[[ PASSAGE SHOWN open ]]

I think because I had already eliminated sugar and flour, I did not experience any detox symptoms. At first, the prepping and cooking was daunting, but I quickly figured out how to make it work for my lifestyle. My commitment was solid and remained so throughout the program. I did find myself facing old fears as I neared closer to my goal weight, and my Bright Lines wavered, but thankfully, I was able to use the support network to get back on track.
I am proud to say that I am now entirely medication-free. My last victory was testing out of the diabetic category. That was a big day of celebration! I was finally able to apply for private health insurance, which had previously not been an option due to my medical conditions and my obesity.
I broke through one goal weight after another. The first milestone was getting under 200 pounds. When I moved past that, I set my next goal for 180 pounds. Then it was 150 pounds. There was a big difference with that goal, because it was the first time I knew for sure I would get there and I did. I have now reached what I believe to be my final goal weight of 132 pounds.
I use all of the tools that the program offers to ensure my success. It’s important to me to write down and commit my food the night before for the following day. I have to weigh and measure my food. It keeps me honest with myself and has become systematic. The Online Support Community is a powerful tool. Those people understand me and I understand them. We may come from many different backgrounds and have many different stories, but we share a common language and understanding when it comes to food, feelings, failure, pain, and shame. They are my tribe.

[[ PASSAGE SHOWN closed ]]

● **TO DO**
**a)** Extract the portion of the weight-loss account from "I broke through" up to and including "of 132 pounds.".
**b)** Write what comes next in the weight-loss account, picking up after its final sentence.

[[ ENTRIES SUPPLIED open ]]

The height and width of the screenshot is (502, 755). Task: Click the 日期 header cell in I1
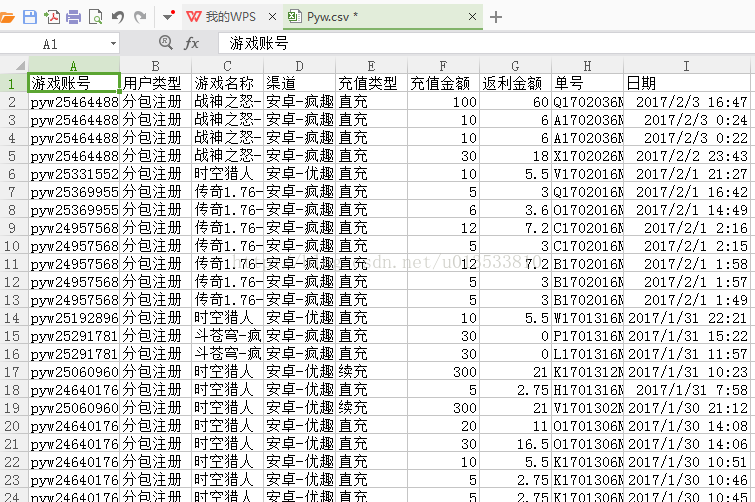tap(686, 83)
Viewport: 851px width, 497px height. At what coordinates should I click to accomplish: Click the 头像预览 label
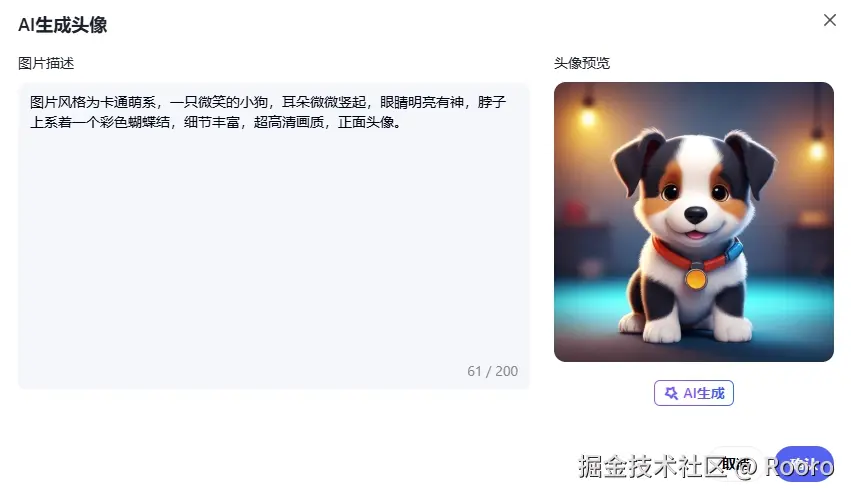click(x=582, y=63)
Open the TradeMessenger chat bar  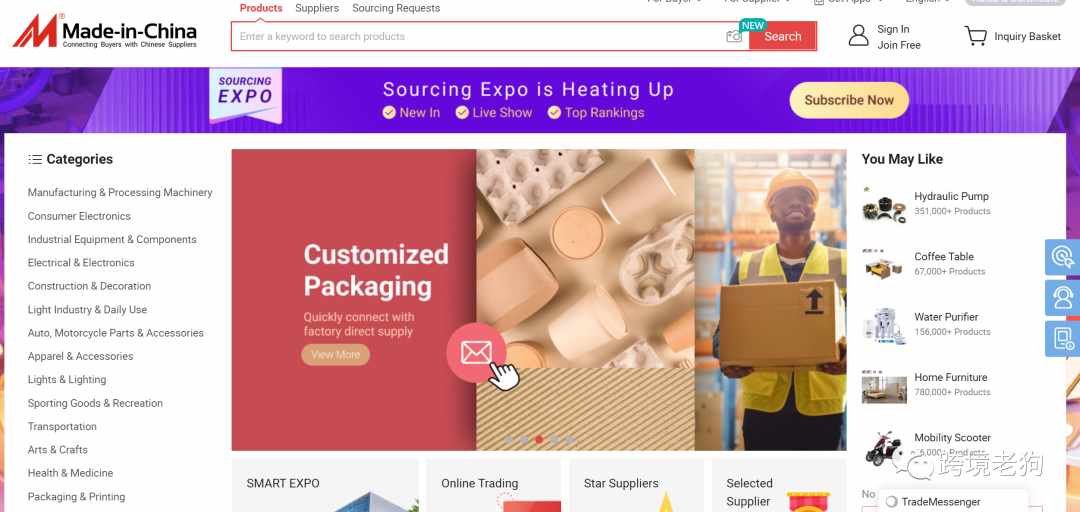tap(953, 502)
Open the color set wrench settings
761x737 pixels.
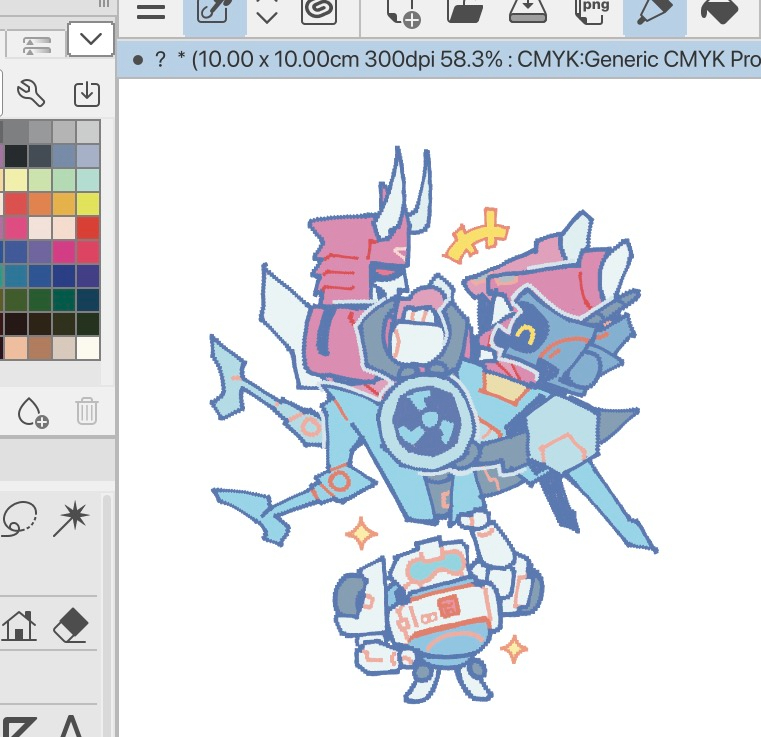[31, 94]
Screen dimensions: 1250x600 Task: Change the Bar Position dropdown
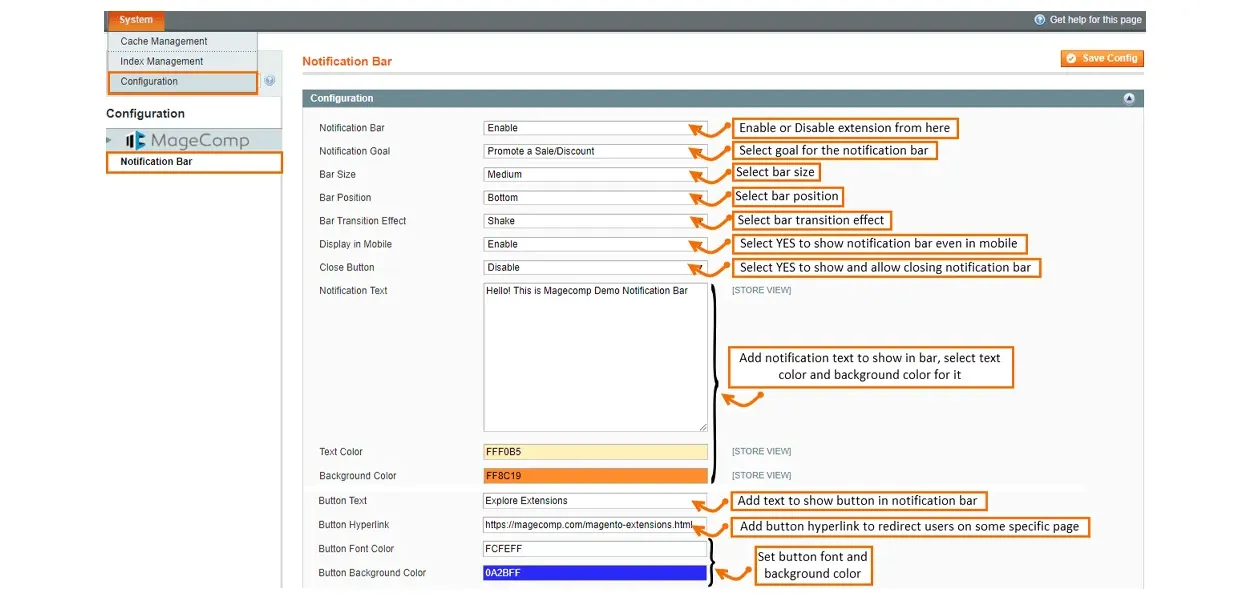click(594, 198)
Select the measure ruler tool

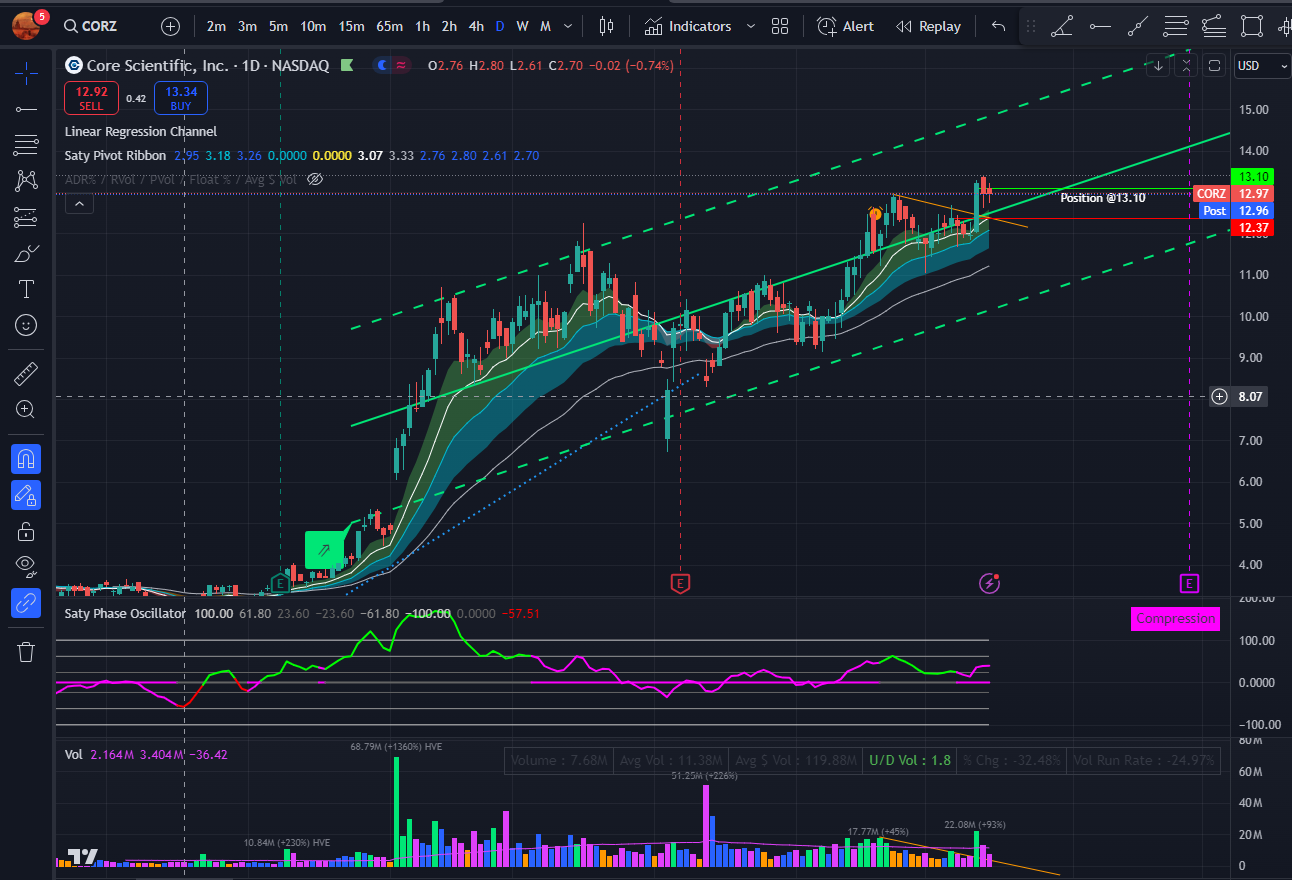click(25, 372)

[[ ENTRIES SUPPLIED closed ]]

● **OUTPUTS FOR THE TASKS**
**a)**
I broke through one goal weight after another. The first milestone was getting under 200 pounds. When I moved past that, I set my next goal for 180 pounds. Then it was 150 pounds. There was a big difference with that goal, because it was the first time I knew for sure I would get there and I did. I have now reached what I believe to be my final goal weight of 132 pounds.

**b)**
Becoming a member of a Mastermind Group deepened my understanding and connection in a profound way. I have established and maintained a daily meditation practice that keeps me centered and grounded. A daily gratitude journal reminds me of my blessings. I feel even more connected now as a Bright Lifer and a VIP poster for Boot Camps.
I now shop in regular stores, not plus-sized stores. I can pick clothes off the rack is sizes like small and medium. I will always remember the day a friend of mine gave me her sundress—a dress that I loved. I considered her tiny and the dress was a petite size, and it fit me! I am literally less than half of what I used to weigh. Think about that: I lost more weight than I currently weigh!
Most importantly, I am more calm, centered, and joyous. I’m a naturally happy person, but now there are continual moments of joy and gratitude for the wonder and delight of being alive. Instead of overeating to comfort myself, I’ve learned to make friends with my emotions. I use the tools I have to walk through what I’m feeling instead of stuffing it away.
I flourish with the knowledge that I’m in the best physical, mental, and emotional state of my life. I am healthy. I am strong and I feel fabulous. Who doesn’t want that for themselves?
I am more me, if that makes any sense. What goes on inside is more congruent with what I show on the outside. For so many years, it felt like there were two different personas operating simultaneously. Most times, I did not like who the inside person was or what they were saying about others and about me. Today I have integrity. I’m more present for others because I’m more present for myself.
I would encourage anyone giving Bright Line Eating™ a try to surrender to the program. Especially in the beginning, when it can be daunting to establish new routines and practices. Surrender, surrender, surrender…and with that comes trust, trust, trust. Bright Line Eating™ works. I have done it myself and seen it in so many others. What may at first seem restricting is in fact the key to your liberation and freedom. Susan Peirce Thompson and her Bright Line Eating™ team have my eternal gratitude for turning my life around.